Tracey Bell has to cast her mind back a long way to remember a time before she became a performer.
“I was a shy little kid. I didn’t talk until I was three, but I never stopped after that,” chuckled Bell, a celebrity impersonator who will entertain patrons at the Silver Screen costume gala for Langley Lodge and Langley Hospice Society on Saturday, Oct. 18.
“I was producing shows in my basement by the time I was five.
“I directed the girl next door who was a year older, but I also starred.
“I was a real promoter. I dragged people into the seats — moms and neighbours.”
By the time she reached high school, Bell was doing a few celebrity impressions for her friends — Judy Garland as Dorothy from The Wizard of Oz, with her purse standing in for Toto.
“Whatever got a laugh, I’d keep going with it.”
She impersonated singer Nana Mouskouri and, at the urging of a friend, sang Happy Birthday as Marilyn Monroe.
“I had dark hair and a unibrow. I didn’t think I looked like Marilyn,” she recalled with a laugh.
But her gift for bringing famous women to life was apparent, and her calling to be on stage cut short her university education.
She finished three years of a sociology degree before dropping out, dumped her med school boyfriend and began performing full time.
Using the club where she had started out as a coat check girl as a springboard, Bell stepped onto the stage to try her act on an audience not made up entirely of friends, family or classmates.
“I did Liza and Cher. I also did whatever was hip,” she recalled.
It was the ’80s, so she performed Katrina and the Waves’ Walking on Sunshine, Montego Bay by Amazulu and Spirit in the Sky by Doctor and the Medics.

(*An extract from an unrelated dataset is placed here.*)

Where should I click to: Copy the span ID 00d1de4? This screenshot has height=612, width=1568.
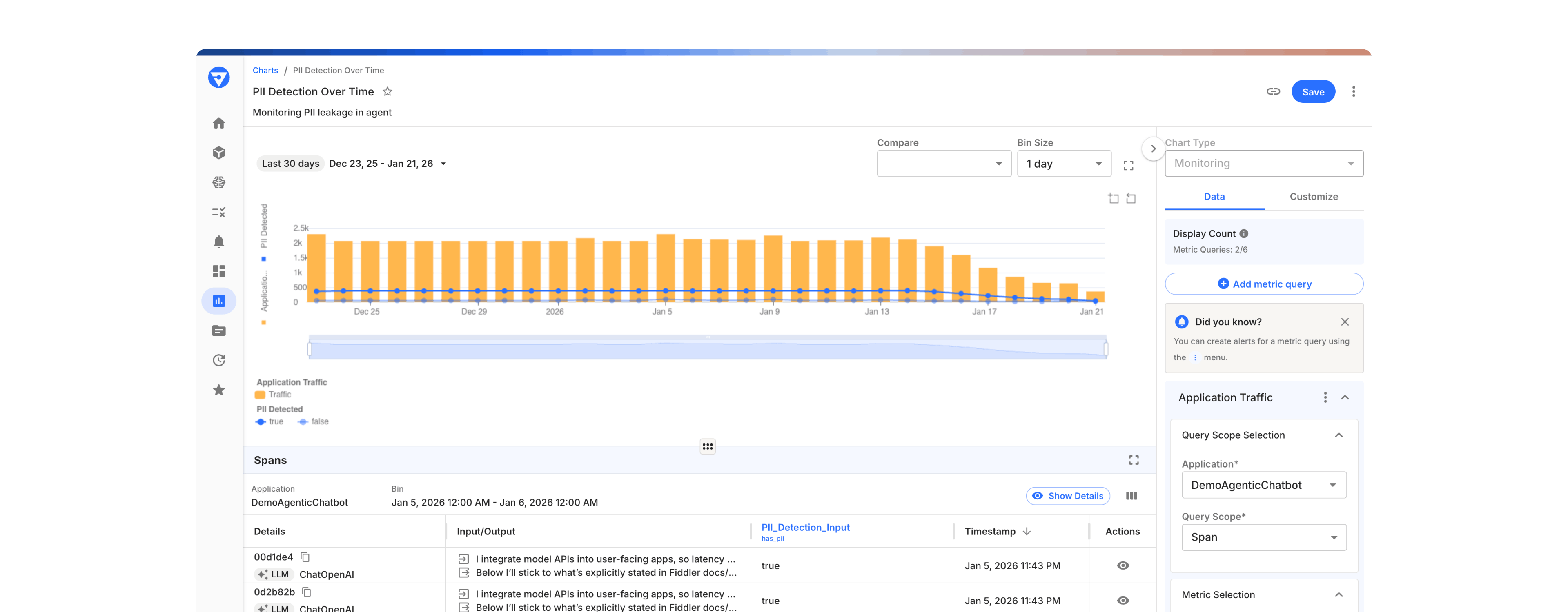tap(305, 557)
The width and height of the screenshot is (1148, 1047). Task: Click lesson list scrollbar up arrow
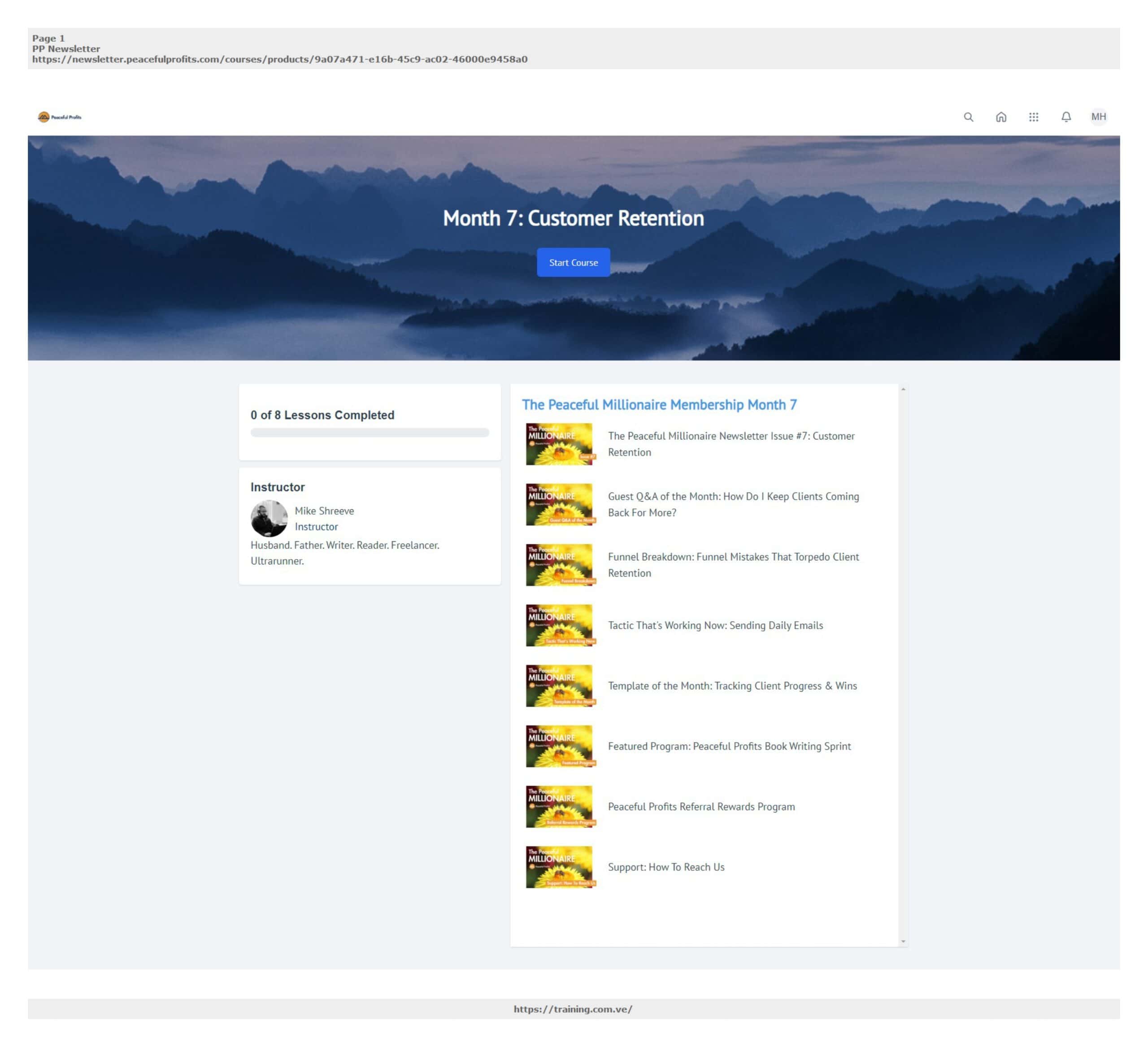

There was even a time, some years later, when she hung from the ceiling of the Chateau Whistler (without a safety harness) and performed as Nicole Kidman’s character Satine from Moulin Rouge. For that role, she studied her moves with a fried from Cirque du Soleil.
But the bit never really took off, so she abandoned it.
More recently, she tried out a Lady Gaga routine to see how that would fly with audiences.
A crowd’s reaction is what determines whether a character stays in Bell’s repertoire. And what goes.
Not surprisingly, perhaps, it’s the classic divas — Cher, Liza, Celine, Dolly, Marilyn, Madonna and Tina — who have never let her down. And it is these characters she’ll bring out to play at the Oct. 18 gala.
As the tribute to the stars of the silver screen begins, Bell will do a walkabout as Marilyn Monroe and pose for photos. Later, she will perform her ‘best of’ act — a 45-minute show in which she incorporates eight divas.
“I have a formula, worked out over the years,” said Bell, who this spring will mark three decades in show business.
“I really include the audience and get them up on stage, dancing and kicking their legs out to New York, New York.”
Corporate events remain Bell’s bread and butter, but she’s always delighted when she can be part of an event with a greater cause.
“I’m so grateful to be able to do charity stuff,” she said. It’s so fulfilling.”
The Silver Screen gala to benefit Langley Lodge and Langley Hospice Society takes place at the Cascades Casino and Convention Centre at 20393 Fraser Hwy. in Langley City.
For those still in need of a costume, Hallowville Manor, located at 20568 56 Ave. is donating all proceeds of costume rentals for the Silver Screen Gala to the Langley Hospice and Langley Lodge. Tickets to the gala are $125 each.